Yilin Ying, Byte 1 for Big Data Pipeline
Jan 23, 2017
link of data source: here
The Program for International Student Assessment (PISA) is a triennial international survey aiming to evaluate worldwide education systems by testing skills and knowledge of 15-year-old students.
In 2009, around 470,000 15-year-olds kids across the world took a numeracy, literacy and science test. The results were presented in the 2010 study by the Paris-based Organization for Economic Co-operation and Development (OECD). PISA data is a reflection of the education development of different countries and provides insight for countries to better develop their future education.
In this project, we are interested in the following 3 questions and have manipulated some data exploration in Google Fusion Tables:
These questions are meaningful for each individual country to re-design their future education systems and curricula structures; for international organizations, such as World Bank, the data can provide insights on promoting education equality around the world.
We use average test scores to roughly describe education quality and make comparisons between different countries. In the 3 graphs below, I put the average scores by subjects on intensity maps. The darker the color, the higher the scores.
(1) Average Reading Score
(2) Average Science Score
(3) Average Maths Score
I put the score rankings by subjects on bar charts. China (Shanghai), Finland, Hong Kong, Singapore, South Korea, Japan & Canada are on the rank for all of the subjects. We may want to conduct further case study on these countries to explore the reasons behind.
(1) Top in Reading Score
(2) Top in Science Score
(3) Top in Maths Score
I made a correlation scattered plot for Maths, Science and Reading scores. According to the graphs below, there is a strong positive correlation between each pair of the scores among the countries, which indicates that if a country's students are good at one subject, it is more likely that they are also performing well in another subject. It is more likely that a country's sutdents perform good in all of the subjects or none. This implies that the development of education is not only the matter of each knowledge subject, but also should be considered from a systematic perspective.

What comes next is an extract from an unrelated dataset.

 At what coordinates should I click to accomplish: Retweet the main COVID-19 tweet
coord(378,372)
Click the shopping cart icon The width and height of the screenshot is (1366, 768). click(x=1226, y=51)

(1) Average Reading Score by Average Science Score
(2) Average Science Score by Average Maths Score
(3) Average Reading Score by Average Maths Score
First, due to time limitation, I just did cross sectional data analysis and didn't make analyze on time series data to explore a country's education quality changing over time. Second, PISA is not the only or the best way to evaluate or compare different countries' education quality. We should also consider each country's economical, social and cultural development. Third, the data is not complete, We are missing instances from African countries. Thus, the understanding of worldwide education quality is partial in this exploration.